Material shown:

★ ★ ★ ★ ★

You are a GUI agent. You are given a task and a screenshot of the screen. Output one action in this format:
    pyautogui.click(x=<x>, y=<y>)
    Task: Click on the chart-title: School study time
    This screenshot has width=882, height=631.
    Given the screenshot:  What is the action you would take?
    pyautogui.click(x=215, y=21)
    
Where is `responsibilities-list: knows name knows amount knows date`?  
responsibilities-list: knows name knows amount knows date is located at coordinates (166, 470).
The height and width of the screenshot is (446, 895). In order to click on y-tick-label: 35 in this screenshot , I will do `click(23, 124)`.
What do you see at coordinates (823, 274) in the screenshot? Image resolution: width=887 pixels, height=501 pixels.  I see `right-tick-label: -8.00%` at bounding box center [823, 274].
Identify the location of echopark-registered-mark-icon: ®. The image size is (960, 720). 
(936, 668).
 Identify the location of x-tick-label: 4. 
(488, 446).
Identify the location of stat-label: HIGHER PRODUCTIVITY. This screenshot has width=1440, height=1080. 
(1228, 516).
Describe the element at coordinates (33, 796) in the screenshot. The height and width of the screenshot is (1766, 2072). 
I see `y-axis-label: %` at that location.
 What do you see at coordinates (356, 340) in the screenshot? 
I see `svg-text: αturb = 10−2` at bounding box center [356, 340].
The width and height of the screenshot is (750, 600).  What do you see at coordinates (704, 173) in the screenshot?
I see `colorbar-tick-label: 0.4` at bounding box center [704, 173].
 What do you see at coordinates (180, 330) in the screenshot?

★ ★ ★ ★ ★

Lay out every one of the lines above as a Markdown table with the columns No. and Line. Number the rows in order and leave out blank lines.

| No. | Line |
|---|---|
| 1 | You are a GUI agent. You are given a task and a screenshot of the screen. Output one action in this format: |
| 2 |     pyautogui.click(x=<x>, y=<y>) |
| 3 |     Task: Click on the chart-title: School study time |
| 4 |     This screenshot has width=882, height=631. |
| 5 |     Given the screenshot:  What is the action you would take? |
| 6 |     pyautogui.click(x=215, y=21) |
| 7 | Where is `responsibilities-list: knows name knows amount knows date`?   |
| 8 | responsibilities-list: knows name knows amount knows date is located at coordinates (166, 470). |
| 9 | The height and width of the screenshot is (446, 895). In order to click on y-tick-label: 35 in this screenshot , I will do `click(23, 124)`. |
| 10 | What do you see at coordinates (823, 274) in the screenshot? Image resolution: width=887 pixels, height=501 pixels.  I see `right-tick-label: -8.00%` at bounding box center [823, 274]. |
| 11 | Identify the location of echopark-registered-mark-icon: ®. The image size is (960, 720).  |
| 12 | (936, 668). |
| 13 |  Identify the location of x-tick-label: 4.  |
| 14 | (488, 446). |
| 15 | Identify the location of stat-label: HIGHER PRODUCTIVITY. This screenshot has width=1440, height=1080.  |
| 16 | (1228, 516). |
| 17 | Describe the element at coordinates (33, 796) in the screenshot. The height and width of the screenshot is (1766, 2072).  |
| 18 | I see `y-axis-label: %` at that location. |
| 19 |  What do you see at coordinates (356, 340) in the screenshot?  |
| 20 | I see `svg-text: αturb = 10−2` at bounding box center [356, 340]. |
| 21 | The width and height of the screenshot is (750, 600).  What do you see at coordinates (704, 173) in the screenshot? |
| 22 | I see `colorbar-tick-label: 0.4` at bounding box center [704, 173]. |
| 23 |  What do you see at coordinates (180, 330) in the screenshot? |